The authors feel that one more question needs to be answered before concluding. That question is: Why do people keep asking whether it matters if a clinician stutters or not? The answer, as postulated by the Joes, relates more to the person asking the question than to the person being asked. When people feel threatened or when they can not handle a topic that has been raised, they naturally seek to discount the message or to diminish the person raising the issue.
As an example, imagine a situation which occurred several years back when one of the authors was supervising a graduate student clinician who stutters. While working with a young boy who stutters, the graduate student stuttered on several words. The boy's father then loudly asked, "if you can't fix your own stuttering, why are you working with my son?" This father was not being driven by malice but from a genuine fear of stuttering. This question has additionally been raised by people who stutter in an attempt to diminish the skills of speech therapists. Imagine a therapist who is challenging a client to take a risk or to discuss something that is highly sensitive. The client then shoots back with "you just don't understand since you do not stutter." Again, the individual was not actively trying to insult the clinician but was looking for a way to deflect the challenge.

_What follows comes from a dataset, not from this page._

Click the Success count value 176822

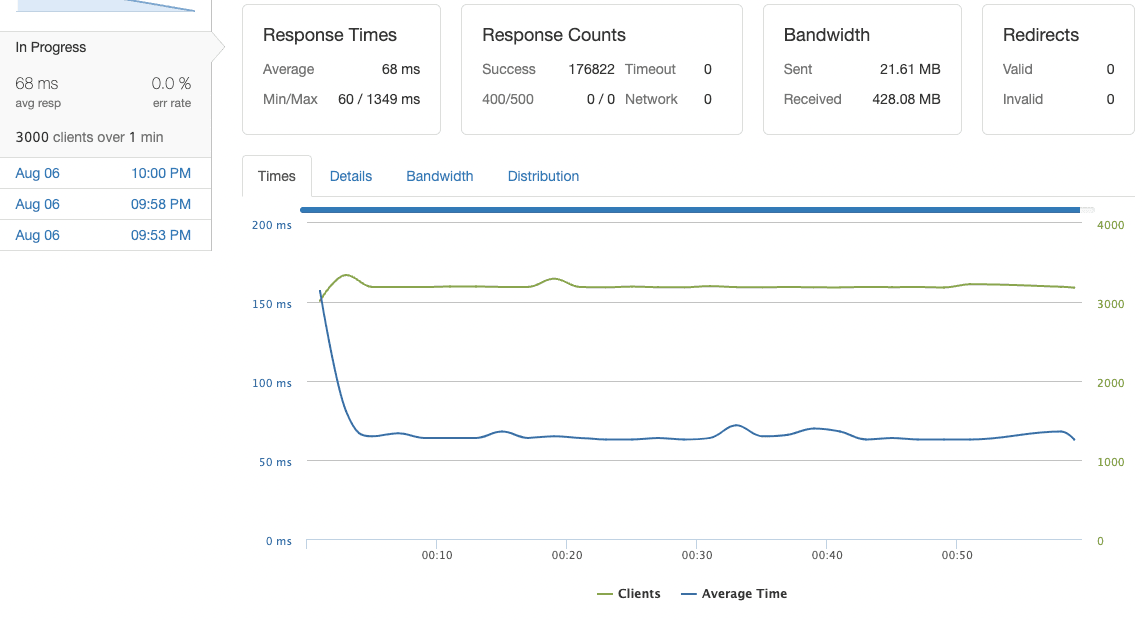(585, 69)
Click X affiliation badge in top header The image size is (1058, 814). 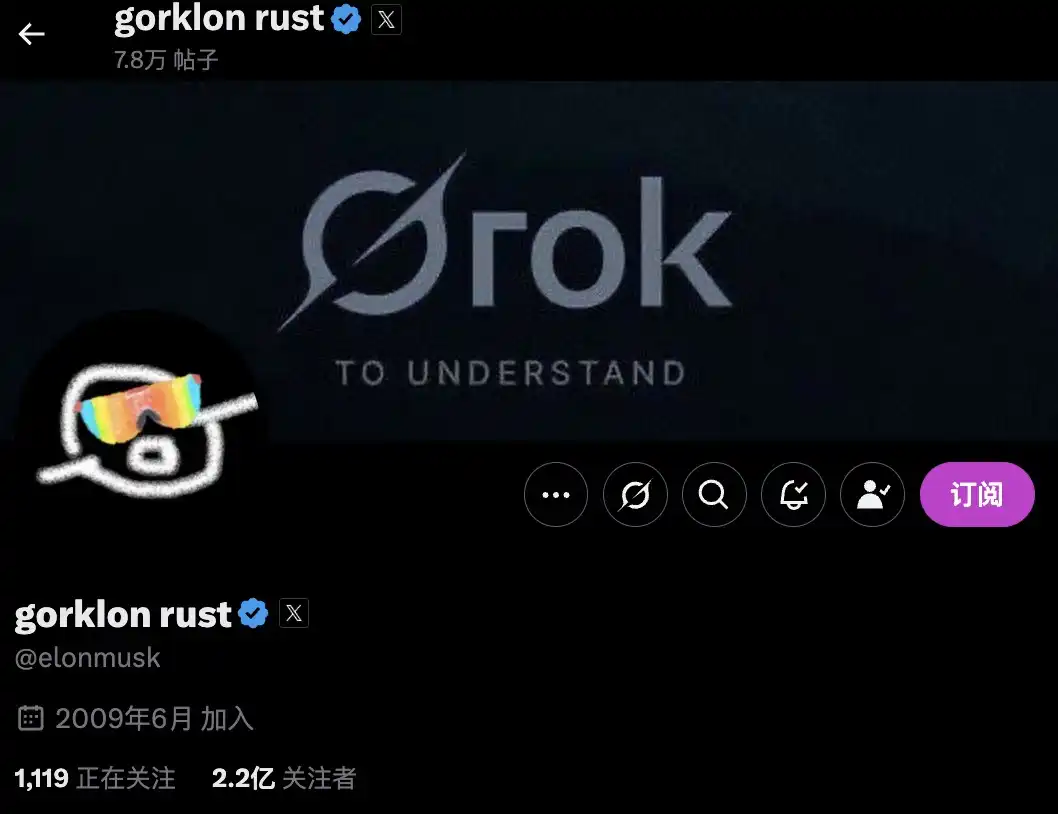click(387, 20)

When confronted in this fashion, the therapist has two options. The first is to react to the resistance by arguing with the person who made the comment. In the first situation, for the clinician who stutters, this would sound something like "just because I stutter does not mean that I can't be a great therapist." In the second situation, for the clinician who does not stutter, this might sound like, "I work with many people who stutter and I know about stuttering." Either way, it diminishes the therapeutic relationship and does not serve a productive purpose.

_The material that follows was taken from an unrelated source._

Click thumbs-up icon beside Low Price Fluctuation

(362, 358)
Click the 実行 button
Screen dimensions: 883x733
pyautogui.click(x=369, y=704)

A second option would be to objectively comment on the question. For example, the clinician who stutters may have said, "from that question, it sounds like you are really worried about your son?" In the second example, the clinician who does not stutter, might have commented, "it feels like this assignment is very hard for you?" This addresses the underlying motivation while not allowing the individual to change the topic or skirt the issue.
This paper should reinforce the idea that questions are not always an attempt to gather information. A skilled clinician knows how to interpret the underling intent from the outward form. In this way, clinicians will be better able to understand and learn from their clients in an effort to move forward together.

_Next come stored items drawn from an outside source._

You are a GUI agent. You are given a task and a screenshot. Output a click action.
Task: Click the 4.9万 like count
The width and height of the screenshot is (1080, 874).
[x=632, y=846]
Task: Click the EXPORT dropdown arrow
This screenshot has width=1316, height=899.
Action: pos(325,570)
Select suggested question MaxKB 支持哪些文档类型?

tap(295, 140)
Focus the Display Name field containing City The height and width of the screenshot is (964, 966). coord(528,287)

Asay, T. P., & Lambert, M.J. (2004). The empirical case for the common factors in therapy: Quantitative findings. In M. Hubble, B. Duncan & S. Miller (Eds.), The heart and soul of change: What works in therapy (pp. 23-55). Washington DC: American Psychological Association.
Baldwin, S. A., Wampold, B. E., & Imel, Z. E. (2007). Untangling the alliance-outcome correlation: Exploring the relative importance of therapist and patient variability in the alliance. Journal of Consulting and Clinical Psychology, Vol 75(6), 842-852.
Starkweather, C. W., & Givens-Ackerman, J. (1997). Stuttering. Austin, TX: Pro-Ed.
Zebrowski, P. M. (2007). Treatment factors that influence therapy outcomes of children who stutter. In E. G. Conture & R. F. Curlee (Eds), Stuttering and Related Disorders of Fluency, 3rd Edition. New York: Thieme.